> TASKS TO COMPLETE
a. Render into French the following sentence from the article on the Keemala Phuket resort below: "Keemala Phuket will open its doors to welcome guests in August 2015, as part of its soft opening launch."
b. Write the next part of the article on the Keemala Phuket resort below, picking up after its final sentence.

30 July 2014
Located in the rainforest and offering an experience that promises to be ‘Beyond Enchanting’, and will boast 38 sumptuous pool cottages, houses and villas. Keemala Phuket will open its doors to welcome guests in August 2015, as part of its soft opening launch.
Keemala harnesses the history of fictitious ancient Phuket settlers and incorporates the story of four different clans within the resort. Keemala’s style blends the indigenous stories of the clans with the decadence of an upscale resort. The architecture is a stark contrast to most hotel accommodation, and is designed by Thailand based talent Architect Space. Pisit Aongskultong from Pisud Design Company has designed the interiors and managing the creative vision of the resort. Keemala’s fantastic cottages, tree houses and pool villas are designed around the unique topographical conditions. Set into the hillside and making use of slopes offering sea views, streams, waterfalls and indigenous trees.
Keemala offers four avant-garde accommodation choices with sizes ranging from 116m2 to 175m2. All spacious dwellings come complete with private pools and offer a range of both sea and mountain views. The lead in category is the 16 ‘Clay Pool Cottages’. Their design reflects the earthiness of the ‘Pa-ta-pea’ (earth) clan who believed in a strong connection to the earth and harnessed agriculture as their trade. As the name says, clay, straw and ceramics have been featured in the overall design.
The ‘Khon-Jorn’ (wanderer) people were a tribe of nomads who excelled in hunting and trading, and inspired the design of the seven ‘Tent Pool Villas’. Their roaming lifestyle is exhibited in the tent-like structures and the use of animal prints and richly dense textures of materials pays homage to their way of life.

> RECORDS PROVIDED

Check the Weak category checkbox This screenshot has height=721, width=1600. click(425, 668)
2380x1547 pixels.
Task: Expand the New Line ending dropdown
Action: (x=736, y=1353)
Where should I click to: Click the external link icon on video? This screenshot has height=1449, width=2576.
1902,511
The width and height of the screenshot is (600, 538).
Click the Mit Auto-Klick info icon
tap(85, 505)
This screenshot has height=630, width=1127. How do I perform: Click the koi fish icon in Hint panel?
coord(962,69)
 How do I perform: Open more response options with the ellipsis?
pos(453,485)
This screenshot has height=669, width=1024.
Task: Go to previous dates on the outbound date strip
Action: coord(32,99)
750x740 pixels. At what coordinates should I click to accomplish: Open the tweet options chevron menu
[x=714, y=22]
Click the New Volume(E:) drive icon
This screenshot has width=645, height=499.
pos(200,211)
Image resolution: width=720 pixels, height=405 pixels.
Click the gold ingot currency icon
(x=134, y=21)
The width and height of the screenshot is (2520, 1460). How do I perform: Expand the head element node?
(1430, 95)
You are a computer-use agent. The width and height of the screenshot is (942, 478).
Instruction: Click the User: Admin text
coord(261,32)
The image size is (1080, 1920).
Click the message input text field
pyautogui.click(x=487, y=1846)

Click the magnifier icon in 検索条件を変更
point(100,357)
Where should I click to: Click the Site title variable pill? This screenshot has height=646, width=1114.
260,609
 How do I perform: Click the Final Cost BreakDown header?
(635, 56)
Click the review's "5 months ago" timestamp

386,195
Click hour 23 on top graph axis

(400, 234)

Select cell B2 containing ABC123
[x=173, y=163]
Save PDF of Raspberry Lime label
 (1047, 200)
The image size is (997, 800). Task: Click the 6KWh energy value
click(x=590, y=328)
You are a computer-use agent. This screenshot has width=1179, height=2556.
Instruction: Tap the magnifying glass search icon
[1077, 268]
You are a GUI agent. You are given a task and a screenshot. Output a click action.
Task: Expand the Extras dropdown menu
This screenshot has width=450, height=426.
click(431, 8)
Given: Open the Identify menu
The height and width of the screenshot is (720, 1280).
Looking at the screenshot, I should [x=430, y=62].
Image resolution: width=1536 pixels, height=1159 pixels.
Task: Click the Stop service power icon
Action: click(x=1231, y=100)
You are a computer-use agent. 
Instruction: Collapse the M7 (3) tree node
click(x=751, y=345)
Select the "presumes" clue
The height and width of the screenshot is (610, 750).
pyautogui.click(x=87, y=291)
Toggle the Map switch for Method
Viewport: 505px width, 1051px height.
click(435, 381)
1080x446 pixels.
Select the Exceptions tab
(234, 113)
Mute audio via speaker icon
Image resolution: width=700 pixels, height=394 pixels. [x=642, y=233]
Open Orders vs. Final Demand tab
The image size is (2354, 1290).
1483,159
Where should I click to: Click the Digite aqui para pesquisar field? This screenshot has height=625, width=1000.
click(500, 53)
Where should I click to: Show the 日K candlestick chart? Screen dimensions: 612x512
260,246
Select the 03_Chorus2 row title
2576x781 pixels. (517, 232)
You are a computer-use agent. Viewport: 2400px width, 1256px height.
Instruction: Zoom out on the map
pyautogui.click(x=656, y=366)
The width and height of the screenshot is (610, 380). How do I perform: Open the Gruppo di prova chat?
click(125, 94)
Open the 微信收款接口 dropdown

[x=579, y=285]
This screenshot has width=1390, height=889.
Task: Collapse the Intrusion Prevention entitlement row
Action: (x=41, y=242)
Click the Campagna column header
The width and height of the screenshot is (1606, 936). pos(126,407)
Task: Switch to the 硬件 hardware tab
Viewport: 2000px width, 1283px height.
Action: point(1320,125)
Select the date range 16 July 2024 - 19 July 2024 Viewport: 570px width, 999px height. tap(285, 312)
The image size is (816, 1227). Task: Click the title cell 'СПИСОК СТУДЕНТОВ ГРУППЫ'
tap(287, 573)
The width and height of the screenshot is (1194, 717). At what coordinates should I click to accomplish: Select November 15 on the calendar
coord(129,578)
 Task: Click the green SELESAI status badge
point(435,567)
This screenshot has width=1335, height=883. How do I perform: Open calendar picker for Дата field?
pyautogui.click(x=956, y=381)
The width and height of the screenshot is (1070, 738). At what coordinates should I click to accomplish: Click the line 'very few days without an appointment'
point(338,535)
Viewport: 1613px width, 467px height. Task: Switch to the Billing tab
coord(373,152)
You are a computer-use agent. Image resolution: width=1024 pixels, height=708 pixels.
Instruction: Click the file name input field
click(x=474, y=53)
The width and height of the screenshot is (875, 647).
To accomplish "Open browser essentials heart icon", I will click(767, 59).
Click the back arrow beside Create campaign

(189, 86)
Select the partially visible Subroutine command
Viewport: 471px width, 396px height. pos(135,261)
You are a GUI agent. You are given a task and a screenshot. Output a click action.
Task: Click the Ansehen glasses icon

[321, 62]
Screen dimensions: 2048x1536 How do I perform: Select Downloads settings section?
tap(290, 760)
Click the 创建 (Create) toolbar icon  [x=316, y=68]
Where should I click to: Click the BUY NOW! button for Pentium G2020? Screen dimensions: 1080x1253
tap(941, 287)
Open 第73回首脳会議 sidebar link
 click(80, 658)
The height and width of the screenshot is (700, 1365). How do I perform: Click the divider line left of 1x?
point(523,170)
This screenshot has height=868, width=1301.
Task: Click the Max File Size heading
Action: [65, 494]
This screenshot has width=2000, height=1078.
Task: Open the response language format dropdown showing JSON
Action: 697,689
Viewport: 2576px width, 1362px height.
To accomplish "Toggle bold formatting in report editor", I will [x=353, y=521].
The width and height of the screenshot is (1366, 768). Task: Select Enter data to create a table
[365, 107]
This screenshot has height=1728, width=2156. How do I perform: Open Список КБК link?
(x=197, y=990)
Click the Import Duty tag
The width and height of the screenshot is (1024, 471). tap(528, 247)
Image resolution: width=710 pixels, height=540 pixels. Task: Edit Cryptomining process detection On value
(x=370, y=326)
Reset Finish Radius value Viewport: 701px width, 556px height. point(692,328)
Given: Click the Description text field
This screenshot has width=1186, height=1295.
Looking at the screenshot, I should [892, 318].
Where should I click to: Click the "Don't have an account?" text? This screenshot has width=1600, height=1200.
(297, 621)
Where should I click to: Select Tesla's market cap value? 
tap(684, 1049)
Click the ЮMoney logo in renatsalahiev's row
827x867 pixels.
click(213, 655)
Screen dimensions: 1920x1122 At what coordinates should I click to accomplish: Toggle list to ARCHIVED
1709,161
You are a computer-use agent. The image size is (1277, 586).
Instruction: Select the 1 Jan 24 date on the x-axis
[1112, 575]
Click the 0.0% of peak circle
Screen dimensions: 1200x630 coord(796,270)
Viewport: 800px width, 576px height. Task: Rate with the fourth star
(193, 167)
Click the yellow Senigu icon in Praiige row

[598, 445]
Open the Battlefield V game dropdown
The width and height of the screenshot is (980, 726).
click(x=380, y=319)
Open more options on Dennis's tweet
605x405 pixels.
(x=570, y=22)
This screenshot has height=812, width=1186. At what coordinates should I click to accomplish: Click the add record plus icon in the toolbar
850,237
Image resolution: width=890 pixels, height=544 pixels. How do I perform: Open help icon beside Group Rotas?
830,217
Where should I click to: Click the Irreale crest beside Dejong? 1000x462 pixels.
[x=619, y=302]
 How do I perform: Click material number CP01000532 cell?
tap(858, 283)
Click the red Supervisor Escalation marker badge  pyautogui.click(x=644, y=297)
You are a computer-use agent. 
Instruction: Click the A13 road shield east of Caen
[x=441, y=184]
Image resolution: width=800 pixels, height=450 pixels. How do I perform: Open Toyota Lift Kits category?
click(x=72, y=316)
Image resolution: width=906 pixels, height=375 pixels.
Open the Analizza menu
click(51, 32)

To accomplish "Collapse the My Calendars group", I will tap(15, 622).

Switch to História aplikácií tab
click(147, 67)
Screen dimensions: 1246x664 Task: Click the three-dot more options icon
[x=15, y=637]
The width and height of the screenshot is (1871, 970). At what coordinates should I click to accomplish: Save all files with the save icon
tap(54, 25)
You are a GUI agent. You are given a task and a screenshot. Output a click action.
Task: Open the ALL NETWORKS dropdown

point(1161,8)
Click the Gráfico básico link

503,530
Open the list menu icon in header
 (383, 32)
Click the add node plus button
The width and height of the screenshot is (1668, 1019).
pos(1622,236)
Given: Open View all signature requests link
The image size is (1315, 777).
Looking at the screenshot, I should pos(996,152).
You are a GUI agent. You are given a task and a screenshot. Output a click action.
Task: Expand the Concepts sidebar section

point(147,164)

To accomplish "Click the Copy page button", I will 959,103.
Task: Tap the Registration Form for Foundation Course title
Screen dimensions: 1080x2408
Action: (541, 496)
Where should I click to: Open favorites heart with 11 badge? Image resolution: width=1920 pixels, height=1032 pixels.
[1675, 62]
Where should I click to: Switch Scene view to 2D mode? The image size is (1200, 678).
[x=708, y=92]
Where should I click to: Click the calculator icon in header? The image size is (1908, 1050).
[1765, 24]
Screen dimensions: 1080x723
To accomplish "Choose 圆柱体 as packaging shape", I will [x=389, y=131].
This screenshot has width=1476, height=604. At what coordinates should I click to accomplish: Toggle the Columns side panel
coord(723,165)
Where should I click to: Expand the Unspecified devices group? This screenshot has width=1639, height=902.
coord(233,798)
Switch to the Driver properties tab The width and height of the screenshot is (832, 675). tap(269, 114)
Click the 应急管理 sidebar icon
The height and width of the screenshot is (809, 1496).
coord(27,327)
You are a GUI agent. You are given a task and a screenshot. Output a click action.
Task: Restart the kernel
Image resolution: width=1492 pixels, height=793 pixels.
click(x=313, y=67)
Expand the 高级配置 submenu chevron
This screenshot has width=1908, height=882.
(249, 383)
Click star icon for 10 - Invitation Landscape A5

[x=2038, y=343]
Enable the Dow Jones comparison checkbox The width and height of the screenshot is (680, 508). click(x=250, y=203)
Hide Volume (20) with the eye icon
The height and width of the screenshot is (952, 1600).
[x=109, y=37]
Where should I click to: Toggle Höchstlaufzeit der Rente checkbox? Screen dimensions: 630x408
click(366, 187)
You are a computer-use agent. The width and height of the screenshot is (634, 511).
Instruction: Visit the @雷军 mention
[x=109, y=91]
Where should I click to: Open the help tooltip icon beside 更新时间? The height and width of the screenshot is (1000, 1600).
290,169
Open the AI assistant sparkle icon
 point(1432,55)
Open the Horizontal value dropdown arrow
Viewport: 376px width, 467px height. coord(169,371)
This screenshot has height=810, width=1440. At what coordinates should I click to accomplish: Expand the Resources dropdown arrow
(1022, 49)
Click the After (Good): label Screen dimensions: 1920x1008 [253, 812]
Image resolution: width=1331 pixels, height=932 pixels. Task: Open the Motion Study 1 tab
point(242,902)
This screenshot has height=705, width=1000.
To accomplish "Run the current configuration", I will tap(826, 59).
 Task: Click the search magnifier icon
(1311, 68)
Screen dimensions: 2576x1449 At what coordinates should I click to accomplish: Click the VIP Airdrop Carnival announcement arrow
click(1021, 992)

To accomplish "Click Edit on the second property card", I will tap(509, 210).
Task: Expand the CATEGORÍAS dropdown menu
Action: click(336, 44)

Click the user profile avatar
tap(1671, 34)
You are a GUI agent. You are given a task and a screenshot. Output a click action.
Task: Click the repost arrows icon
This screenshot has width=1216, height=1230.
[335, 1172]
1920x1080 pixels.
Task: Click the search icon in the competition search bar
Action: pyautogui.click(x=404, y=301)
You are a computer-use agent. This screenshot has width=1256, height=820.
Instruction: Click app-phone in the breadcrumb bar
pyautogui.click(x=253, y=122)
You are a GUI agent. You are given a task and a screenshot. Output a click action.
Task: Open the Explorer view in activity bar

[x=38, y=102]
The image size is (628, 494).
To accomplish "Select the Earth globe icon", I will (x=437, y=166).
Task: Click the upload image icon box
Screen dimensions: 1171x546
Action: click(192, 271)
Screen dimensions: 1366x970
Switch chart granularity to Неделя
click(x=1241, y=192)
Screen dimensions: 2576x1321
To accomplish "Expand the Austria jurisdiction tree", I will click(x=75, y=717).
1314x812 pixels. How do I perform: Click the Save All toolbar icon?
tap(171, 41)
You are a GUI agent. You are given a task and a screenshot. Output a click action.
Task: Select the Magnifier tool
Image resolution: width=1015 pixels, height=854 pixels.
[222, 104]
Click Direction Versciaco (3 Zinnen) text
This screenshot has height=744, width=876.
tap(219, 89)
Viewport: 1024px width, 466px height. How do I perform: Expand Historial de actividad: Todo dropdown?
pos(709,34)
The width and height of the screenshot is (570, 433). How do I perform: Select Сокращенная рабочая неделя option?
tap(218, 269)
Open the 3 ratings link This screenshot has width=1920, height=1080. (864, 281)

> PER-TASK OUTPUTS
a. Keemala Phuket ouvrira ses portes pour accueillir ses clients en août 2015, dans le cadre de son ouverture en douceur.

b.
The seven imaginative ‘Tree Pool Houses’ are built to represent the ‘We-ha’ (sky) clan who worshipped the universe and chose to live suspended from the trees to be nearer to the sky. This accommodation category uses building techniques to give the impression that the tree houses are indeed hanging from the nearby trees; some furniture inside the two floor cocoons is also hung from the ceiling.
The ‘Rung-Nok’ (nest) community inspired the design of the eight ‘Bird’s Nest Pool Villas’. This group enjoyed an opulent way of life compared to the other clans. Thus the interwoven design of their homes was to aid protection and to maintain privacy.
The architecture and interiors of the four different accommodation types reflects the skills and way of life of each of the groups, in design, texture of fabrics used, colours and construction materials.
Fixtures and furniture is being in the most part sourced from within communities in Thailand and hand made using local and traditional methods.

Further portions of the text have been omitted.